▶ YOUR TASKS
#1 Copy the brand marketing article below from "Speakers at the" to "want to co-create.".
#2 Carry on the brand marketing article below from where it stops.

▶ TEXT BLOCK

How brands are inviting Gen Z to co-create and engage

Speakers at the summit made a clear point: one-way messaging is losing power with younger shoppers. Brands that invite participation create deeper loyalty.

  • Make customers collaborators. Campaigns that let shoppers shape creative content, attend brand events, or share personal stories perform better than ads alone.
  • Urban Outfitters experimented with small, intimate trips and events targeting micro-influencers to turn casual buyers into advocates.
  • PacSun formed a 16-member Youth Advisory Board to have Gen Z and Gen Alpha directly influence product, visuals, and activations.

Giving young consumers a seat at the table builds authenticity. According to brand leaders, Gen Z doesn’t want to be talked at—they want to co-create.

Get ready for AI discovery: structure data and build third-party trust

Search is changing. AI-driven systems now assemble results from multiple sources. That shift demands new technical and reputation work.

▶ DATA PROVIDED
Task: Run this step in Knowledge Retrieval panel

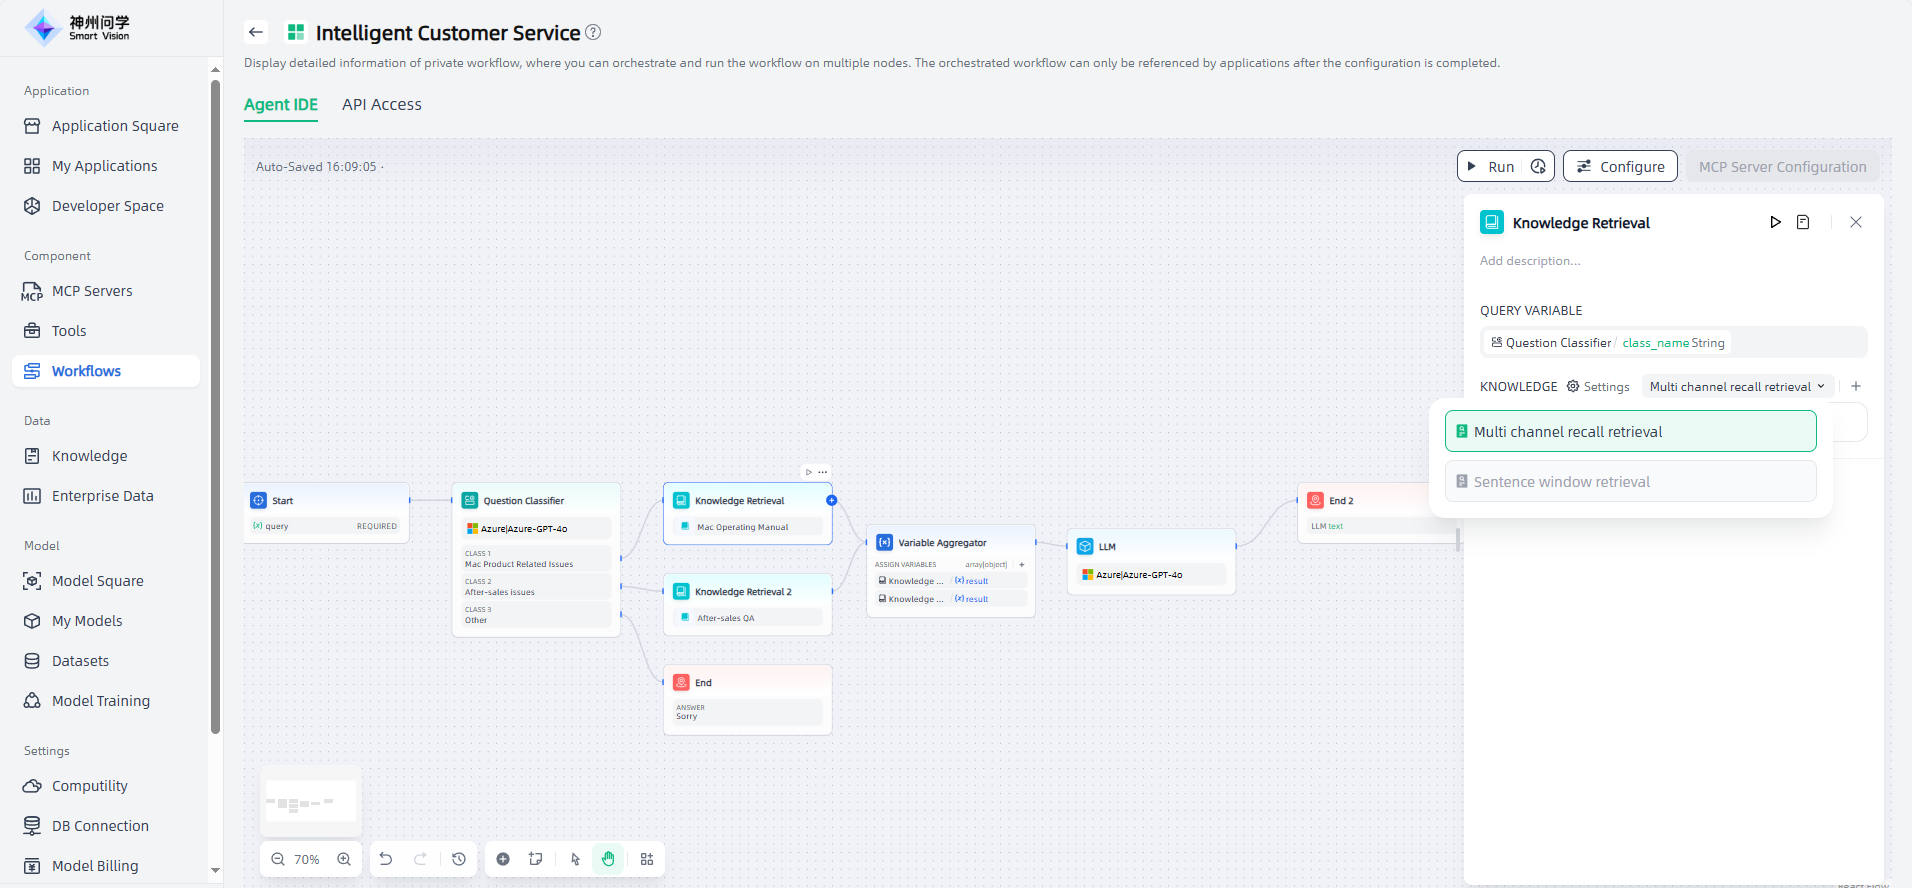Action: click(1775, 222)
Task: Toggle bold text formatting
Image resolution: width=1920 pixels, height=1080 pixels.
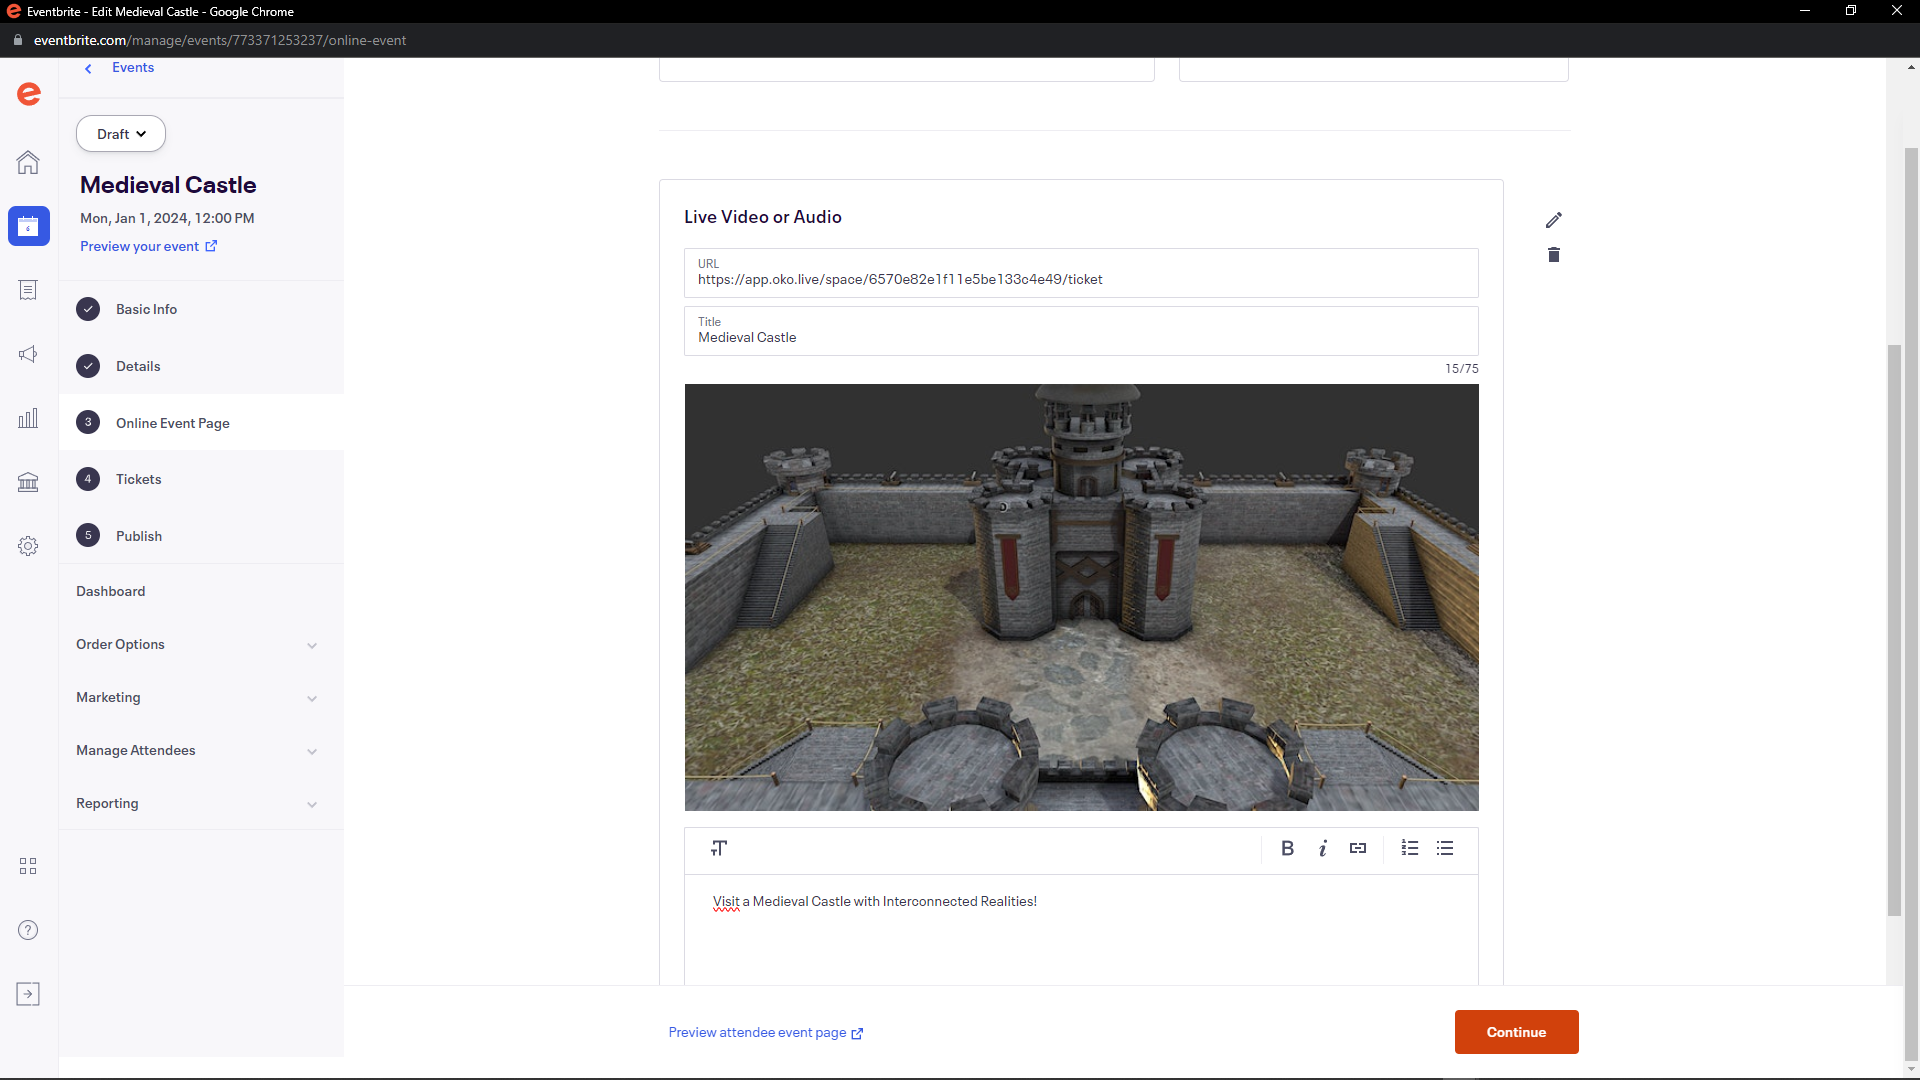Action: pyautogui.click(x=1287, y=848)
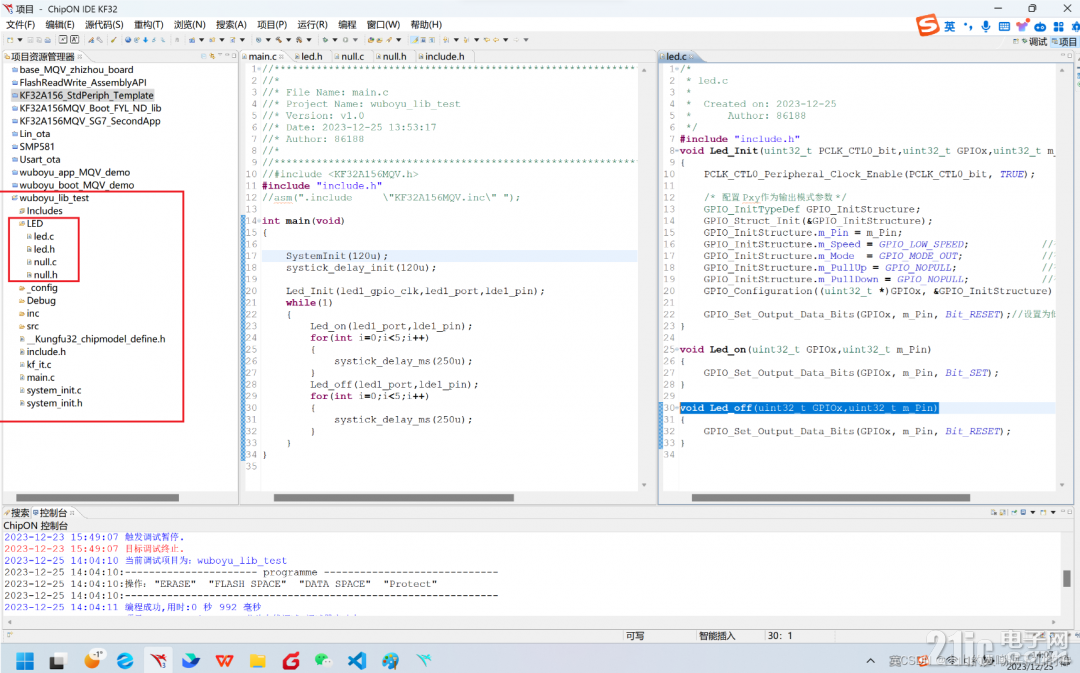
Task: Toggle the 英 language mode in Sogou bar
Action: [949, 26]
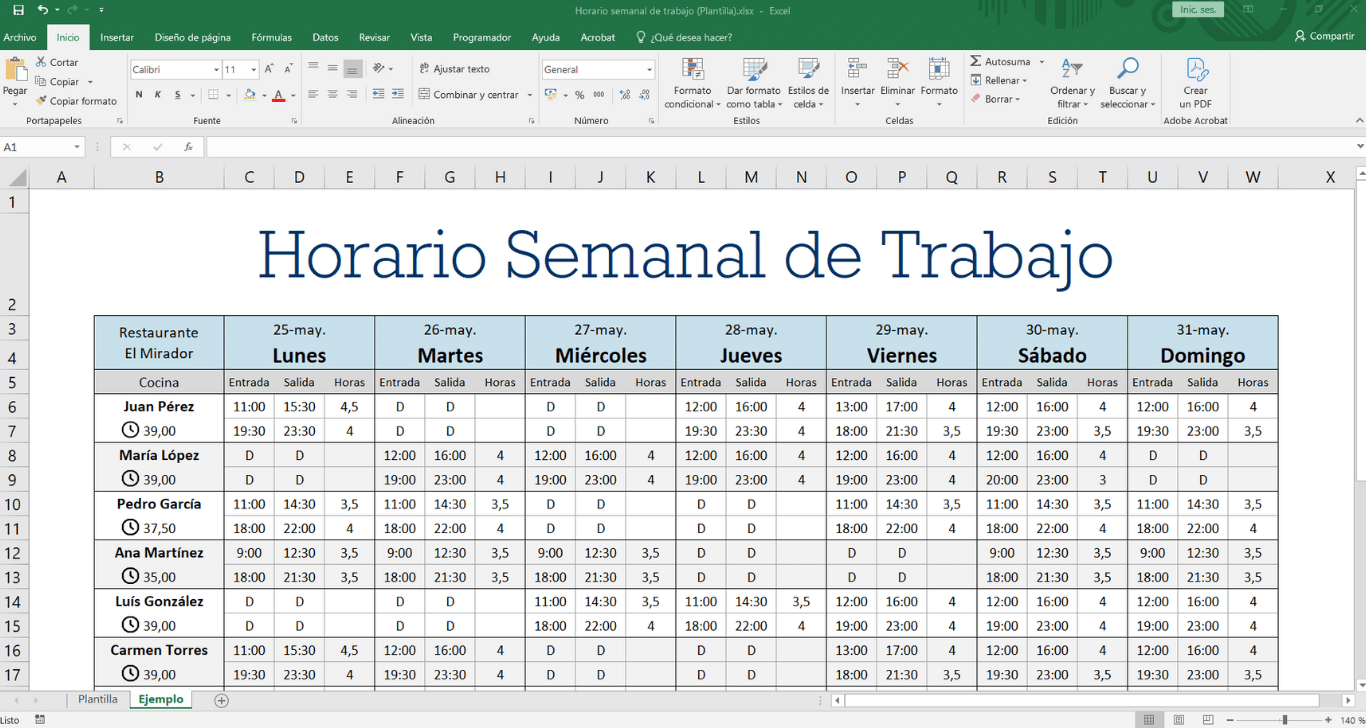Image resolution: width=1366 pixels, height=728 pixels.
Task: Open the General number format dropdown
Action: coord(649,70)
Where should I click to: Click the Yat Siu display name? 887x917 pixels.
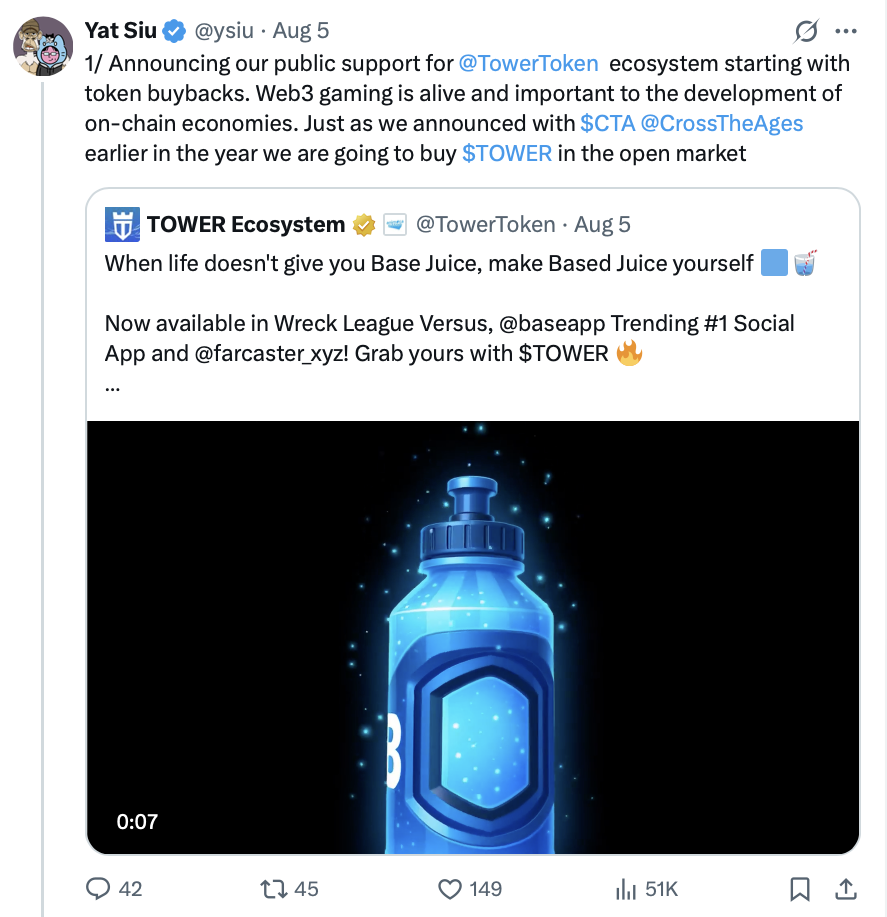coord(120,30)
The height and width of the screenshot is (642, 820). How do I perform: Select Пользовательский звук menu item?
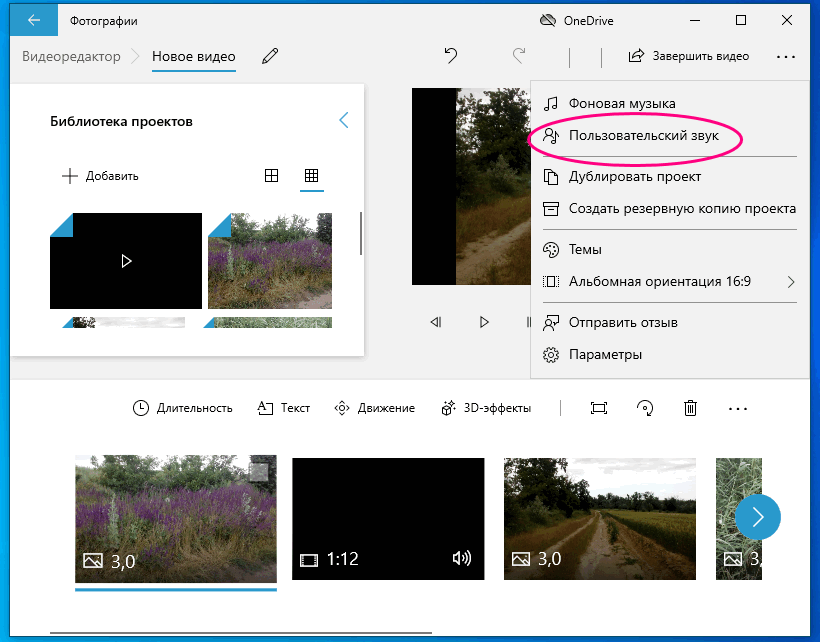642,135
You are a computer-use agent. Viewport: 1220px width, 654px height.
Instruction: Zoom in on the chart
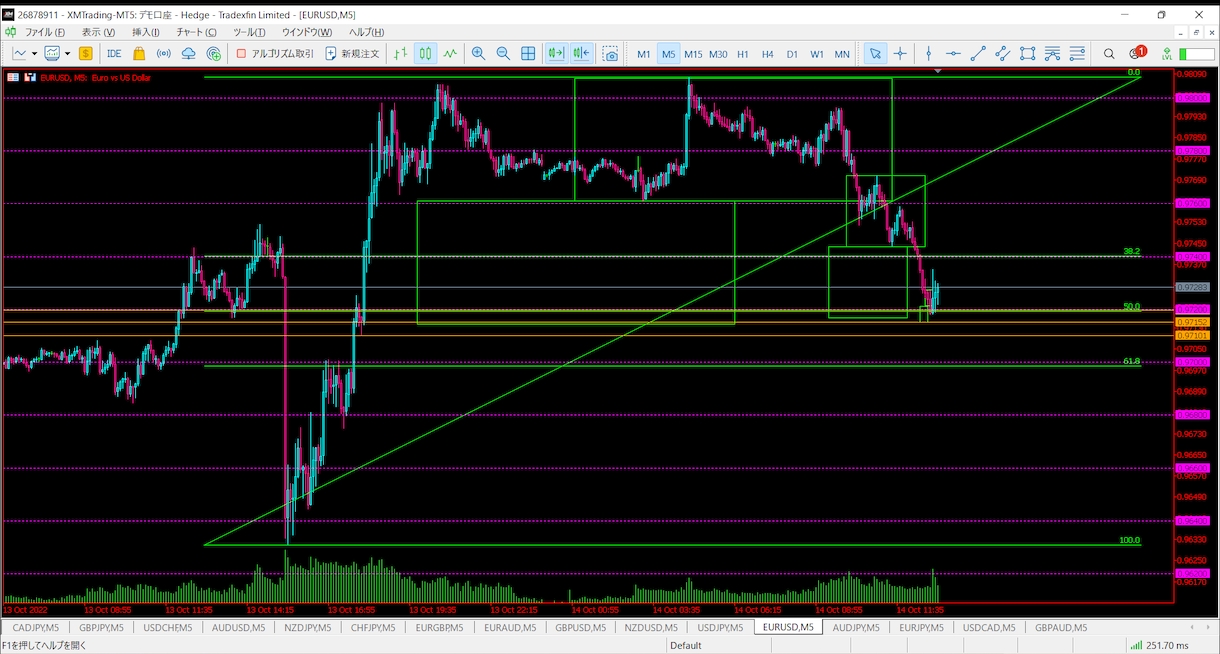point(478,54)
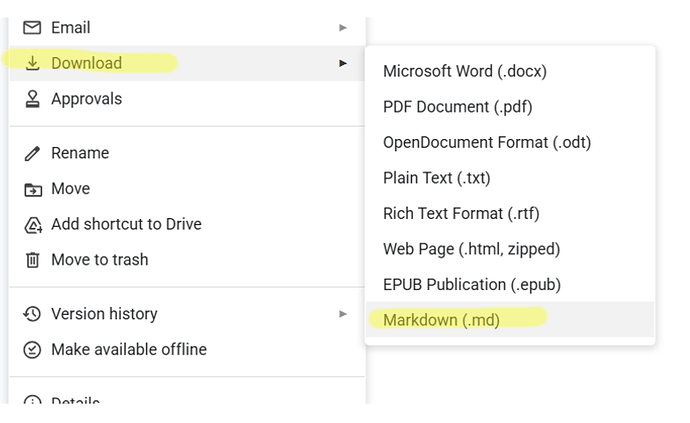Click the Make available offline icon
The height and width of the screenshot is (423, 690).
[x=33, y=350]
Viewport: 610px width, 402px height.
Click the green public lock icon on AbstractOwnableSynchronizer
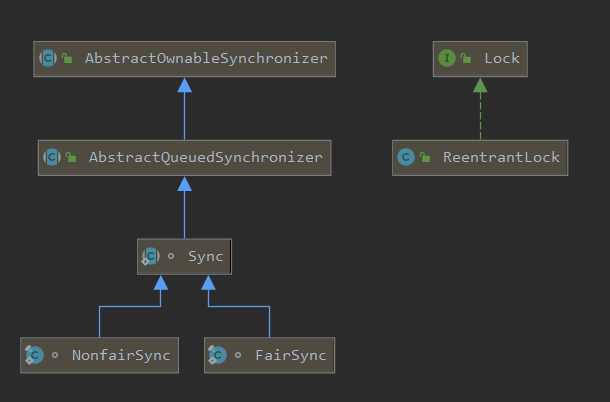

▶ EXPECTED RESULTS
#1
Speakers at the summit made a clear point: one-way messaging is losing power with younger shoppers. Brands that invite participation create deeper loyalty.

  • Make customers collaborators. Campaigns that let shoppers shape creative content, attend brand events, or share personal stories perform better than ads alone.
  • Urban Outfitters experimented with small, intimate trips and events targeting micro-influencers to turn casual buyers into advocates.
  • PacSun formed a 16-member Youth Advisory Board to have Gen Z and Gen Alpha directly influence product, visuals, and activations.

Giving young consumers a seat at the table builds authenticity. According to brand leaders, Gen Z doesn’t want to be talked at—they want to co-create.

#2
Technical steps for AI visibility

  • Convert product and catalog data into machine-readable formats.
  • Prefer server-side rendering so language models and crawlers can parse content.
  • Implement robust schema and structured markup across product pages.

Earned signals matter more

As AI pulls evidence from across the web, third-party trust markers—reviews, earned media, community mentions—gain influence. Authentic external validation can outweigh a brand’s own claims in AI-driven ranking.

Break silos and stitch together the customer journey

Disconnected marketing stacks hide behavior and shrink revenue potential. Unifying data sources helps brands act faster and more relevantly.

  • Integrate channels: Combine email, SMS, social, and onsite analytics to create unified customer profiles.
  • Link in-store transactions to online IDs to measure how digital campaigns drive physical visits.
  • Create cross-functional teams or shared platforms to remove blind spots between vendors and channels.

Marketing leaders argued that fragmented teams lead to missed signals, like abandoned carts or repeat visitors. An omnichannel view preserves message consistency and boosts conversion.

Use IRL moments to cut through digital overload

Consumers are fatigued by endless digital ads. Physical experiences give brands a way to stand out and build trust.

  • Bring back tactile marketing: catalogs, samples, and print can re-engage skeptical shoppers.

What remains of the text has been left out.